→ Input rows
--- begin ---
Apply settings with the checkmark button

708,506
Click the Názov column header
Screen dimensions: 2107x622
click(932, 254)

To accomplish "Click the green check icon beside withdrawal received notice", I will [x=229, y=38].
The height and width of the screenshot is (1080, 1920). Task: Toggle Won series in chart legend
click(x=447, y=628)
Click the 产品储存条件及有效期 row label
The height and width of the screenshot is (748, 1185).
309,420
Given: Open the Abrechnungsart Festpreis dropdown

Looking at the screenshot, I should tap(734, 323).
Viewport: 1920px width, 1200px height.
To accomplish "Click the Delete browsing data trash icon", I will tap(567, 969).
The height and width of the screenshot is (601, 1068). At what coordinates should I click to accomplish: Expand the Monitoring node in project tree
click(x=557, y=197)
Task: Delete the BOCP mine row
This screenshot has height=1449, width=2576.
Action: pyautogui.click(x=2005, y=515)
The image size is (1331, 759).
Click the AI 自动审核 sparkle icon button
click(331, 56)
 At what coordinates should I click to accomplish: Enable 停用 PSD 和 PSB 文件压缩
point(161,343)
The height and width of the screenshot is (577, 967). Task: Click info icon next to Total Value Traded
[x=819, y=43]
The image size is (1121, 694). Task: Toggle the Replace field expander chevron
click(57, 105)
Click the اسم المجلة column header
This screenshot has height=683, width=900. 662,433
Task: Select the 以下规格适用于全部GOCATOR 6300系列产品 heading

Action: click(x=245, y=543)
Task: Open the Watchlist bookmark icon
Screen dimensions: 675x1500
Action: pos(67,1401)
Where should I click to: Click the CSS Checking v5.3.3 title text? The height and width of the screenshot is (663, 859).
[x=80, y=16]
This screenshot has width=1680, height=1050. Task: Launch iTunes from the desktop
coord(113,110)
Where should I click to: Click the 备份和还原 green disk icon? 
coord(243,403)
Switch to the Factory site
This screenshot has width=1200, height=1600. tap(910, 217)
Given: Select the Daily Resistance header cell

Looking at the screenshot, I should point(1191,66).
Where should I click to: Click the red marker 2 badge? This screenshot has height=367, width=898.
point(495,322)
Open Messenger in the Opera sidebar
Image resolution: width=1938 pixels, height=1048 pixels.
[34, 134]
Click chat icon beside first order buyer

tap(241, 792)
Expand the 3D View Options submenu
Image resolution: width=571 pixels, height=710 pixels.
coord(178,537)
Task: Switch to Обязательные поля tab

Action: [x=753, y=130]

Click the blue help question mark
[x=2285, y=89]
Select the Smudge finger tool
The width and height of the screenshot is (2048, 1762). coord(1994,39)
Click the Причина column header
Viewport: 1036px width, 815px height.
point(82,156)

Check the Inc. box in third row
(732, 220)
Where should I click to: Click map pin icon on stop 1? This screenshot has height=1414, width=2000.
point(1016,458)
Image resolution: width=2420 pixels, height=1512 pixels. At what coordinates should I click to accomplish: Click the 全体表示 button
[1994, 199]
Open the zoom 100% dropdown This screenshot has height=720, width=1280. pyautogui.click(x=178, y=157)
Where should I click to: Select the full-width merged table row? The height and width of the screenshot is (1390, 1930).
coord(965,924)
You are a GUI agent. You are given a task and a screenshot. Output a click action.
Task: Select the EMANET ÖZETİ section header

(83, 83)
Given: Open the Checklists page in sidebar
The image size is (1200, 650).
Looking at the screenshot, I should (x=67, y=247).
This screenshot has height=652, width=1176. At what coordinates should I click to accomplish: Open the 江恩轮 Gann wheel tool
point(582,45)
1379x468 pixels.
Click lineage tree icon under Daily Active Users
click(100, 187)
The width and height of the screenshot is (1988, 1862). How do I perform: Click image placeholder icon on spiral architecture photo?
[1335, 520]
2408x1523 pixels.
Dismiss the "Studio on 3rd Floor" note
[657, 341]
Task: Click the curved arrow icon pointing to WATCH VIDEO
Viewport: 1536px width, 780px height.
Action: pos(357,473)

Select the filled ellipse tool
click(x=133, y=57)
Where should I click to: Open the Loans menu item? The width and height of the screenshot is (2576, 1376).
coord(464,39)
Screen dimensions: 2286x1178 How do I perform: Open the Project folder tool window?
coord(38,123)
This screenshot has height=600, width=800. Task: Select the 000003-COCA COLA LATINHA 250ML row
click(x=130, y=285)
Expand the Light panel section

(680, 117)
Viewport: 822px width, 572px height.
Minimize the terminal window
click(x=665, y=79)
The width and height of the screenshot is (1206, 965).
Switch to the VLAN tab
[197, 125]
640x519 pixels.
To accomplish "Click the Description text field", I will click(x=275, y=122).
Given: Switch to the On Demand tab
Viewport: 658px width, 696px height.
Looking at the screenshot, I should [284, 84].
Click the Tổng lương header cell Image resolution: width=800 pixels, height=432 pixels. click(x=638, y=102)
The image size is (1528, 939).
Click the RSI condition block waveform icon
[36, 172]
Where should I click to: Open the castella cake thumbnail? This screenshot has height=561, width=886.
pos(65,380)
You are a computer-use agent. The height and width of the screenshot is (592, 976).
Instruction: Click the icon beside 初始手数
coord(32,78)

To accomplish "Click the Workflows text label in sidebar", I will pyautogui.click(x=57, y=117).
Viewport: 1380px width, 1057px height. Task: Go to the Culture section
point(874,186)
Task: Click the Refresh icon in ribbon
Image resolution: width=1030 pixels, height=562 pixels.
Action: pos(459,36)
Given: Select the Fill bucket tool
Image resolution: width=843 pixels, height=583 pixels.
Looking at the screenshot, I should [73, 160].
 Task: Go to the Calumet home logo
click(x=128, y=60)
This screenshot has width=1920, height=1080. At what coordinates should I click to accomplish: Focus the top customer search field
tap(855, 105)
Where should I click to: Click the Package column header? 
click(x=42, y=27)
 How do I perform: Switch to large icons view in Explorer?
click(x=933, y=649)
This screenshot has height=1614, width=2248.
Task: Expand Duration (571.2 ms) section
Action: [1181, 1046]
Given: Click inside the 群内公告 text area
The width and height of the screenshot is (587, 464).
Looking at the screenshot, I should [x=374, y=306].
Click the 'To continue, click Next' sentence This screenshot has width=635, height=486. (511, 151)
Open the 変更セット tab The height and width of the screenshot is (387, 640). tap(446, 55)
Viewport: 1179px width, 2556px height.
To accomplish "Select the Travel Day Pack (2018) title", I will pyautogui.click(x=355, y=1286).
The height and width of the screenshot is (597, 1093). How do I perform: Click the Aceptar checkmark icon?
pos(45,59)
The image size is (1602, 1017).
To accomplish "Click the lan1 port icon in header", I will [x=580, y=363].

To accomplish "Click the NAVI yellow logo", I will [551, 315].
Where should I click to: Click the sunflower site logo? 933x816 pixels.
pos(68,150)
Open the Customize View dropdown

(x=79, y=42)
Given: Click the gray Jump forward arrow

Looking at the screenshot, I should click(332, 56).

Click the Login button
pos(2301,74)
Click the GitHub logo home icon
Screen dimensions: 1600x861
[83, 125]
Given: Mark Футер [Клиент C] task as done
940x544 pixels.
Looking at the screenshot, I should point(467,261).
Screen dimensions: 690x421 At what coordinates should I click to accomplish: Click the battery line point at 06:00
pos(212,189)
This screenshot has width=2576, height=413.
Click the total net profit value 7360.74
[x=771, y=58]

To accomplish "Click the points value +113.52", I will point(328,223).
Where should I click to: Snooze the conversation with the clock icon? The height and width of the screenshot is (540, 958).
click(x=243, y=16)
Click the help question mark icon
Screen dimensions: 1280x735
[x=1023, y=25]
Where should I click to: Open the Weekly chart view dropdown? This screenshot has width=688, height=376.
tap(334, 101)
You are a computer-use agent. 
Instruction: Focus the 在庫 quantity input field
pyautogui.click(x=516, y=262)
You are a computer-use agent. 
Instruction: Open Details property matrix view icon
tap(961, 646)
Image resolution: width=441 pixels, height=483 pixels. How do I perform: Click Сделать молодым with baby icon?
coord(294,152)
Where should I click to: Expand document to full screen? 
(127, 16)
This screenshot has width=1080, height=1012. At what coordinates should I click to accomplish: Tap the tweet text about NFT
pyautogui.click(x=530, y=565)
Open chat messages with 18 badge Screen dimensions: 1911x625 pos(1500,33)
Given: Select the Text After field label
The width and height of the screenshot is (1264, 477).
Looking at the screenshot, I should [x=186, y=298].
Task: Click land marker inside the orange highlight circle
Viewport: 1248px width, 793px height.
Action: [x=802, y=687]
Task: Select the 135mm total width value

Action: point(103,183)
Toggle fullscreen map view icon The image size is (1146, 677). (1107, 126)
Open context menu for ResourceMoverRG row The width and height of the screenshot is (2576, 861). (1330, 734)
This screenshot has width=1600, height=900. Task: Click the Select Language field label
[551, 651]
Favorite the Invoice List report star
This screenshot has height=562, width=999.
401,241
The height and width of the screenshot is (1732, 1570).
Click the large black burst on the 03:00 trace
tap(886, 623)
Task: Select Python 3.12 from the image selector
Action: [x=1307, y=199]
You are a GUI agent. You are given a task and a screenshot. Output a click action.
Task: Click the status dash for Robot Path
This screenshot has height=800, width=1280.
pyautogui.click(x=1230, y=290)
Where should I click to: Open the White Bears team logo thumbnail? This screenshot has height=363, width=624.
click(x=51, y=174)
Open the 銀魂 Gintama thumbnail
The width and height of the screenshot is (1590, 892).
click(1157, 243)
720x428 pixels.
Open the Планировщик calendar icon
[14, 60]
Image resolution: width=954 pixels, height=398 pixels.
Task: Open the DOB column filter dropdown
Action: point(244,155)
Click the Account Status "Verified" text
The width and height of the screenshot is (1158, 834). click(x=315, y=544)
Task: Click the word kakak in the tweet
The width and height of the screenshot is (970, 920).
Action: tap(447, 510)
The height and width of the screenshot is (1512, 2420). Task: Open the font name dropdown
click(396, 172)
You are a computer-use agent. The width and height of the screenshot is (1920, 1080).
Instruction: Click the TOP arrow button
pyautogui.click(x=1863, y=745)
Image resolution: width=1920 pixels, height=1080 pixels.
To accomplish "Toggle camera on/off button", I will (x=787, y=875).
--- end ---
→ Your goal
Reproduce the records verbatim, starting at the beginning and ending with the line containing "Action: click(x=245, y=543)".

→ Exercise response
Apply settings with the checkmark button

708,506
Click the Názov column header
Screen dimensions: 2107x622
click(932, 254)

To accomplish "Click the green check icon beside withdrawal received notice", I will [x=229, y=38].
The height and width of the screenshot is (1080, 1920). Task: Toggle Won series in chart legend
click(x=447, y=628)
Click the 产品储存条件及有效期 row label
The height and width of the screenshot is (748, 1185).
309,420
Given: Open the Abrechnungsart Festpreis dropdown

Looking at the screenshot, I should tap(734, 323).
Viewport: 1920px width, 1200px height.
To accomplish "Click the Delete browsing data trash icon", I will tap(567, 969).
The height and width of the screenshot is (601, 1068). At what coordinates should I click to accomplish: Expand the Monitoring node in project tree
click(x=557, y=197)
Task: Delete the BOCP mine row
This screenshot has height=1449, width=2576.
Action: pyautogui.click(x=2005, y=515)
The image size is (1331, 759).
Click the AI 自动审核 sparkle icon button
click(331, 56)
 At what coordinates should I click to accomplish: Enable 停用 PSD 和 PSB 文件压缩
point(161,343)
The height and width of the screenshot is (577, 967). Task: Click info icon next to Total Value Traded
[x=819, y=43]
The image size is (1121, 694). Task: Toggle the Replace field expander chevron
click(57, 105)
Click the اسم المجلة column header
This screenshot has height=683, width=900. 662,433
Task: Select the 以下规格适用于全部GOCATOR 6300系列产品 heading

Action: click(x=245, y=543)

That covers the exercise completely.